EXTRACTED TEXT:
»»

Nest eggs on the boil as super guarantee cracks open
Workers will receive a boost to retirement contributions as a long-awaited lift to the superannuation guarantee kicks in, but further increases are unlikely any time soon.
The rate of super employers are required to pay employees increased from 11.5 per cent of their wages to 12 per cent on Tuesday, along with a raft of other changes to payments and prices to mark the dawn of the new financial year.
It's the culmination of a decades-long process to increase the super guarantee from three per cent when it was introduced in 1992 and follows a six-year delay in the rollout to 12 per cent under the previous coalition government.
Former prime minister Paul Keating - who conceived compulsory superannuation alongside union boss Bill Kelty - said the system had finally matured.
"Superannuation, like Medicare, is now an Australian community standard, binding the whole population as a national economic family, with each person having a place," Mr Keating said.
The Labor Party's national platform still lists an aspiration for the party to "set out a pathway" to increase the guarantee to 15 per cent, but voices in the Labor movement have recently cooled on the idea.
Sally McManus, secretary of peak union body the ACTU, said getting to 12 per cent was an "amazing achievement", but the union movement was not pushing for more.
"There's a question about whether or not we've actually reached the point of a dignified retirement at 12 per cent," she told AAP.
"Obviously, we'll keep assessing that."
Former Labor treasurer Wayne Swan, who legislated the increase of the super guarantee from nine to 12 per cent and now chairs industry super fund Cbus, doesn't want further rises.
The scheme provides "adequate retirement savings for most workers" at 12 per cent, Mr Swan argued in an op-ed in the Australian Financial Review at the weekend.
Labor figures are concerned that the scheme no longer functions as intended - to provide a dignified income in retirement and reduce reliance on the old age pension.
The increasing use of super as a tax minimisation vehicle rather than a retirement nest egg by Australians prompted the government to introduce legislation, increasing the tax rate on earnings from super balances above $3 million from 15 per cent to 30 per cent.

««

EXCERPTED DATA:
»»

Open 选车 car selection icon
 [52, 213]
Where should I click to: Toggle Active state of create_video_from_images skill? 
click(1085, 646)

««
»»

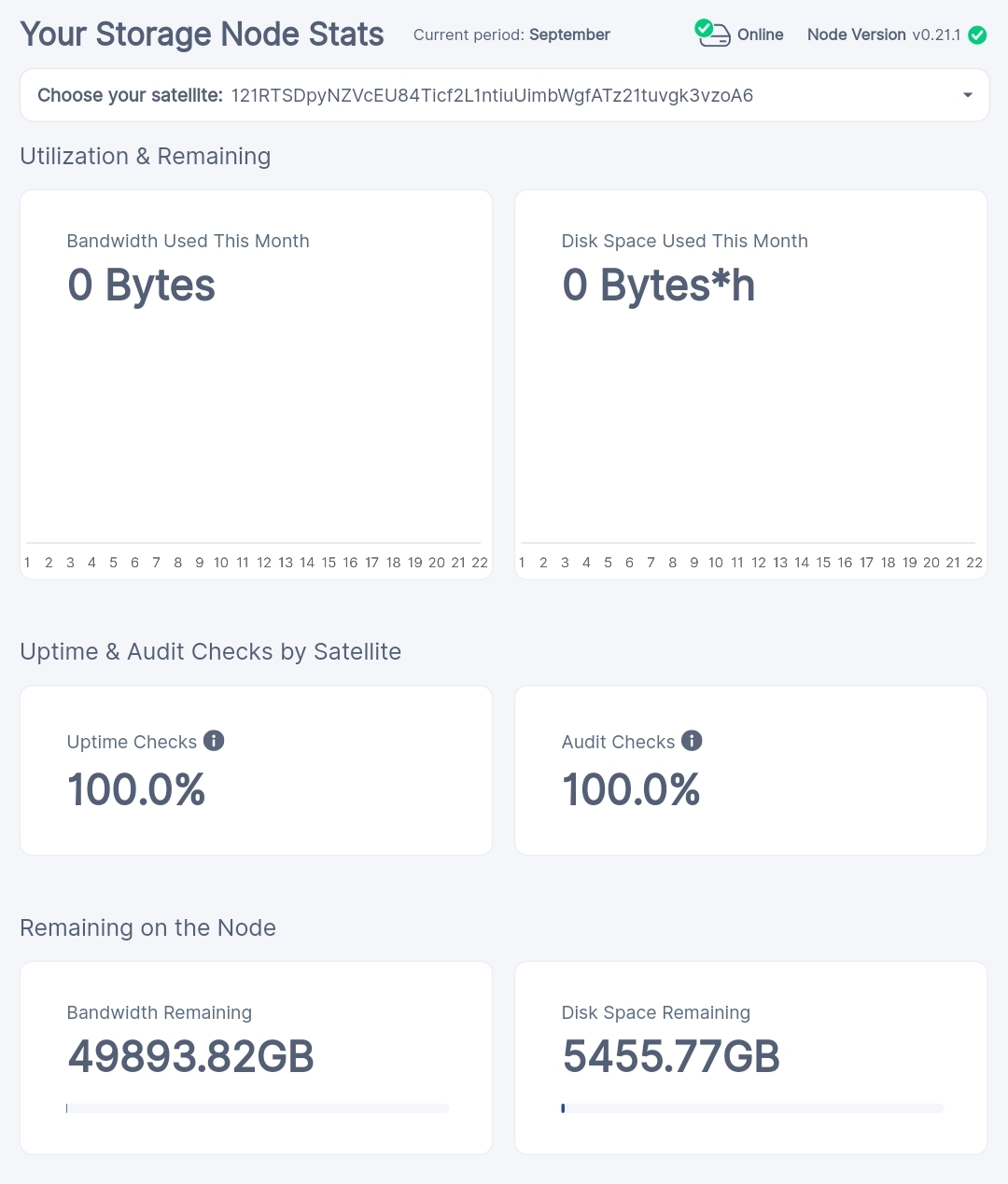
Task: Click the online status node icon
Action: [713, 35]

««
»»

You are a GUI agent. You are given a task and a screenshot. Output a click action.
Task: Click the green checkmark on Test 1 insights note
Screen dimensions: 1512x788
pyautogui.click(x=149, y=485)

««

Continue the article on the superannuation guarantee increase, starting after its final sentence. The material in the three blocks stands apart from the article and has no connection to it.

TASK OUTPUT:
The change is yet to pass parliament but will be backdated to July 1 once legislated, assuming Labor wins the support of the Greens in the Senate.
The government will also pay super on paid parental leave from Tuesday, in a "major win" for women who take time out of the workforce to raise children, said Mary Delahunty, chief executive of peak superannuation body ASFA.
Workers on minimum and award wages will receive a 3.5 per cent pay bump on Tuesday - a significant boost to real wages above inflation.
As well as helping address a decline in living standards in recent years, Ms McManus said it would help the economy because consumer spending was essential for businesses and workers on award wages spend rather than save a higher proportion of their income.
"People are still behind where they were prior to inflation going up. So there is more catch-up to do," she said.
While wages and government assistance payments were going up, so too were price hikes for business registration and energy bills, which could be up to 9.7 per cent higher for some households.
Increased costs for businesses and households would hit living standards and hamper productivity, said shadow treasurer Ted O'Brien.
"This new financial year was Labor's chance to reset, instead Labor have doubled down on higher costs, more red tape, and policies that make life harder for working Australians."